Мати не отреагировала никак. Она вытянула ноги и отвернулась, уставившись в боковое окно. Истолковать это можно было лишь одним-единственным образом: раз человеческую речь я не воспринимаю, говорить со мной бесполезно.
Мы ехали в полном молчании минут десять. Атмосфера становилась нестерпимой.
– Нам далеко еще? – не выдержал я.
– Вы куда-то спешите? – дребезжащим от сдерживаемого гнева голосом спросила Мати.
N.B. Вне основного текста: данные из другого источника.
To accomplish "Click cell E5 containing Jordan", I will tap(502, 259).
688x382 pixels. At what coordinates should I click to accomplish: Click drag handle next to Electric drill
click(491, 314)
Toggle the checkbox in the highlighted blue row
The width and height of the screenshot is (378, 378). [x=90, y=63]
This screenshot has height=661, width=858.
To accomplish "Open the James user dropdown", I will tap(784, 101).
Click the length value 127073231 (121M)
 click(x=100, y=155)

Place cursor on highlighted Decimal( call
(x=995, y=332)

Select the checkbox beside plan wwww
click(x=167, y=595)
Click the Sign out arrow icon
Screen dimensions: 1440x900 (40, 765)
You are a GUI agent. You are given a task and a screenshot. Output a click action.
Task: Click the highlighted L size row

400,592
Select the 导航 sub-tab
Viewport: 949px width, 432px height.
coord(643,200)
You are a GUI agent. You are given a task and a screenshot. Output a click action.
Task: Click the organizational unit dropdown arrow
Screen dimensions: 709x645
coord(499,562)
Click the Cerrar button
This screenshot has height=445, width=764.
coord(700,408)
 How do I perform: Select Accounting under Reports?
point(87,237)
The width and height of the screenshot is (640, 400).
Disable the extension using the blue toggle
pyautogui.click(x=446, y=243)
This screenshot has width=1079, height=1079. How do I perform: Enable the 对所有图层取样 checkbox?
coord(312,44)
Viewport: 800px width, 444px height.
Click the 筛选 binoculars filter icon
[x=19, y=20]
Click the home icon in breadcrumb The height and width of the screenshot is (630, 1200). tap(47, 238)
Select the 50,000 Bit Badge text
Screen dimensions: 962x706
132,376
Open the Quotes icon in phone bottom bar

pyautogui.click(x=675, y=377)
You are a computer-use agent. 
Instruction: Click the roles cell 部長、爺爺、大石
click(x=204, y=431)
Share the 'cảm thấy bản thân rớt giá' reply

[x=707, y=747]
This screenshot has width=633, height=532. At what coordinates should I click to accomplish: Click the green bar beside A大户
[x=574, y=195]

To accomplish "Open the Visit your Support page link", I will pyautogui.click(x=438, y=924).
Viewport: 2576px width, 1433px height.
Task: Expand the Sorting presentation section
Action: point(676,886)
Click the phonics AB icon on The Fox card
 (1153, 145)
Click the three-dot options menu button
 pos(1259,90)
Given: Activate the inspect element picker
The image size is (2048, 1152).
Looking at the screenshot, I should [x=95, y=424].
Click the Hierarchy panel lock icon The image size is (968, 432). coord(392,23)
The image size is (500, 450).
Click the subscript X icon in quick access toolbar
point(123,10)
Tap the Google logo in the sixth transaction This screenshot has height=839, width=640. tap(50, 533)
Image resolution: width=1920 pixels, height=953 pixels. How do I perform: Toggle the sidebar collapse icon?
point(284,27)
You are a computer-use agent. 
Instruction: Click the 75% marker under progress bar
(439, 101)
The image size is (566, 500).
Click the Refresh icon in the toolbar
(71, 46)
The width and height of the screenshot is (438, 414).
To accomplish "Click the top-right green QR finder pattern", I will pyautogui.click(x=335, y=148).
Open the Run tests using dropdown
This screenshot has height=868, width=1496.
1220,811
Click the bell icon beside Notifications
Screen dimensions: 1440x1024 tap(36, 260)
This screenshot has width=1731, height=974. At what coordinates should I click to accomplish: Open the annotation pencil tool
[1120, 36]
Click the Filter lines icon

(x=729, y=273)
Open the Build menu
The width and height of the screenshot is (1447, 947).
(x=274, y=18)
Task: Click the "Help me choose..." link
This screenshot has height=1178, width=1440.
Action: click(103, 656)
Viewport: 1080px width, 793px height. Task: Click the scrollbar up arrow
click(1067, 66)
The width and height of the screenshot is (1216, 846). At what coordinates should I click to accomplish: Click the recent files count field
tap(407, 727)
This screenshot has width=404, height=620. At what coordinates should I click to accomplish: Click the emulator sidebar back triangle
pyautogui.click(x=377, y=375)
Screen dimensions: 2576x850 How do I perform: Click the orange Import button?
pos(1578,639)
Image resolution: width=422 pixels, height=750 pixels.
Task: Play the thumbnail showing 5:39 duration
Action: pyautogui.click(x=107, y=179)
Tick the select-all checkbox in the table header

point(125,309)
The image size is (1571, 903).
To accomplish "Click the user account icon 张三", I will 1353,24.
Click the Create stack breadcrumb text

Она что, нарочно провоцирует ссору? Я физически ощущал, как в моих нервах – этих электрических проводах, опутывающих организм, – напряжение неуклонно возрастало. «У нее съехала крыша, – говорил я себе. – Белые мыши! И что мне теперь делать? Констатировать casus incurabilis и возвращаться в Штаты? А что еще остается?» Я решил все же отвезти Мати домой. Да и не вылезать же мне из машины посреди полей?
– Вы думаете, что я сумасшедшая, – вдруг миролюбиво промолвила Мати. – Потерпите до Вызу.
Я с недоумением повернулся к ней.
– Вызу – это поселок, где я живу, – пояснила она. – Нам осталось километров сорок.